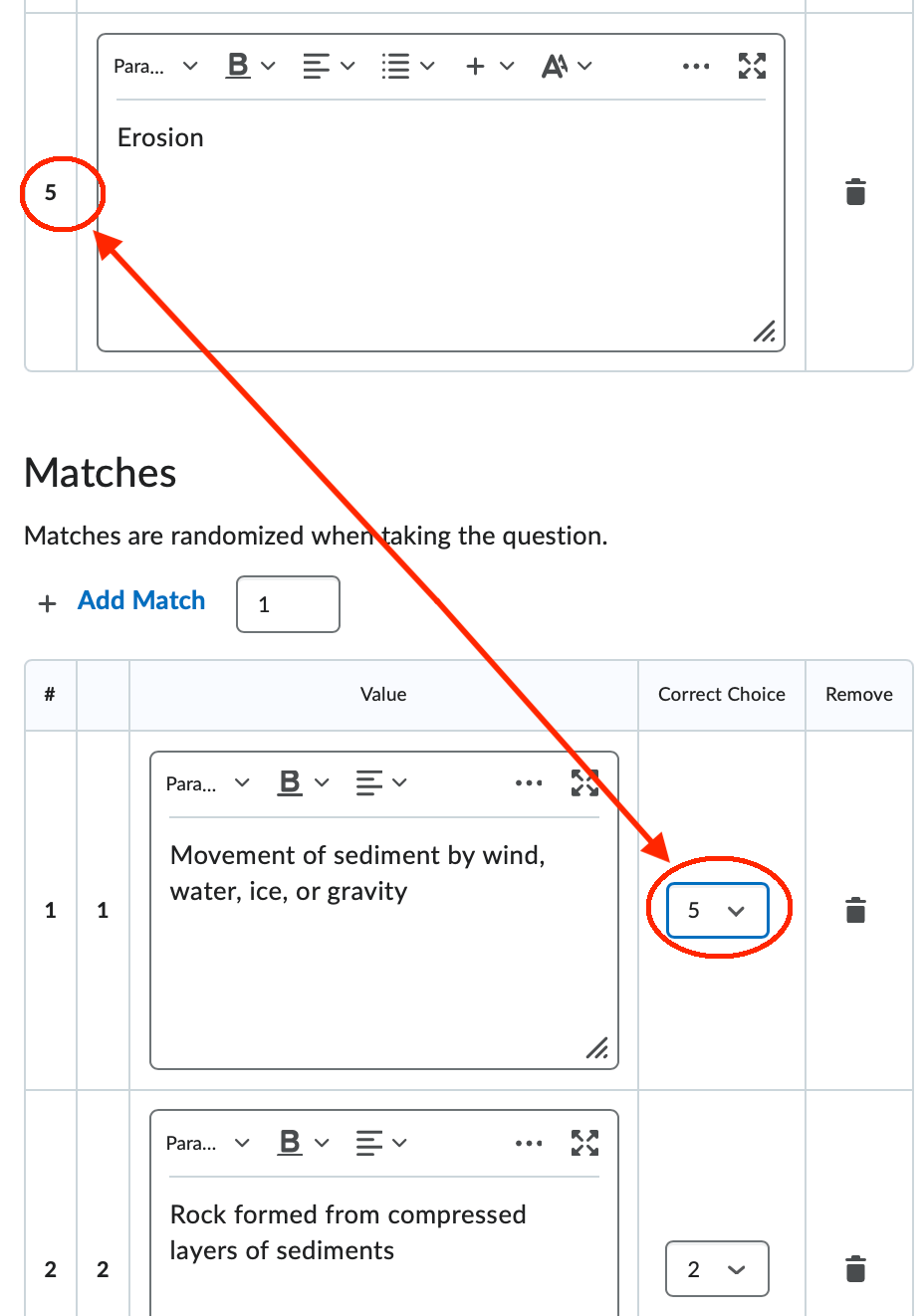Screen dimensions: 924x1316
Task: Toggle bold formatting in the Erosion editor
Action: pyautogui.click(x=237, y=65)
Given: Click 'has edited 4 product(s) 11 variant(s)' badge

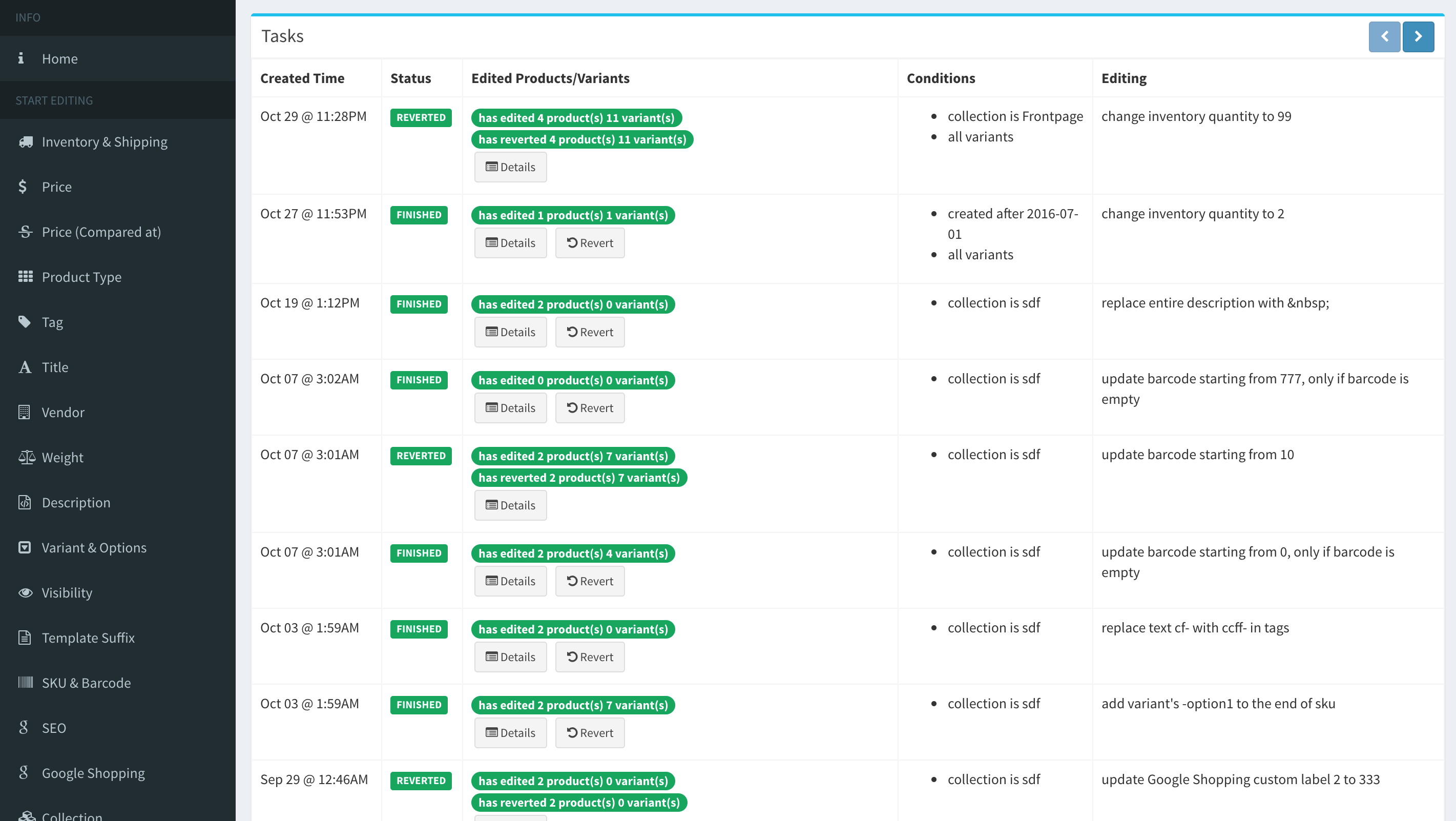Looking at the screenshot, I should coord(576,118).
+ + + + +
*Your objective*
Please copy out every line of the records above word for word, leaving the pictures out of your answer.

*Expected answer*
Screen dimensions: 924x1316
Task: Toggle bold formatting in the Erosion editor
Action: pyautogui.click(x=237, y=65)
Given: Click 'has edited 4 product(s) 11 variant(s)' badge

Looking at the screenshot, I should coord(576,118).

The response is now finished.